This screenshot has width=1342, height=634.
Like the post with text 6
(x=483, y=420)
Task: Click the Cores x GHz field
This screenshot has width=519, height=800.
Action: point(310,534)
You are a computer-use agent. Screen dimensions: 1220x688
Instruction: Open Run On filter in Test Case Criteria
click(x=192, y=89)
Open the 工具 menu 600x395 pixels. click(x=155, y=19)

--

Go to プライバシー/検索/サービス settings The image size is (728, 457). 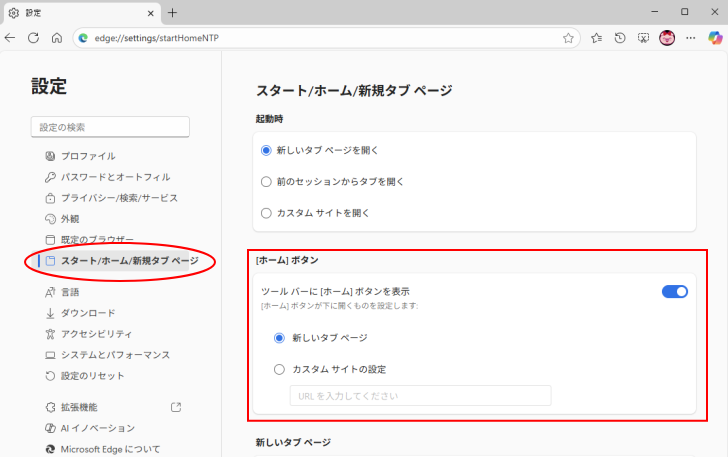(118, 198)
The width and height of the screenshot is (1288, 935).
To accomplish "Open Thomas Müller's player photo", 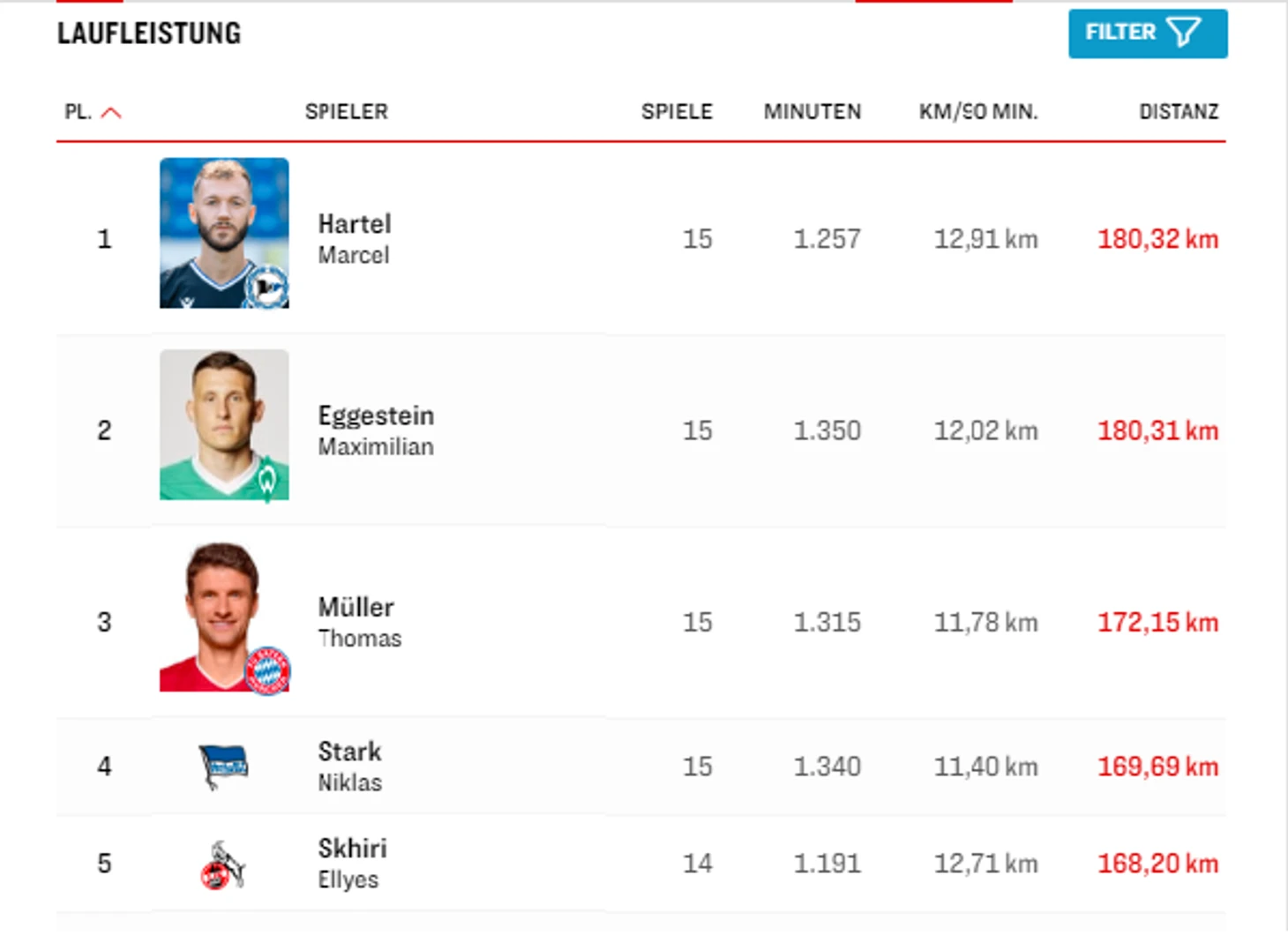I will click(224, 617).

--- Task goal ---
Word for word, restate the lines of the listing above starting at the line with "This screenshot has width=519, height=800." and ending at the line with "Open the 工具", and nothing outside them.

--- Exercise output ---
This screenshot has width=519, height=800.
Action: point(310,534)
You are a computer-use agent. Screen dimensions: 1220x688
Instruction: Open Run On filter in Test Case Criteria
click(x=192, y=89)
Open the 工具 menu 600x395 pixels. click(x=155, y=19)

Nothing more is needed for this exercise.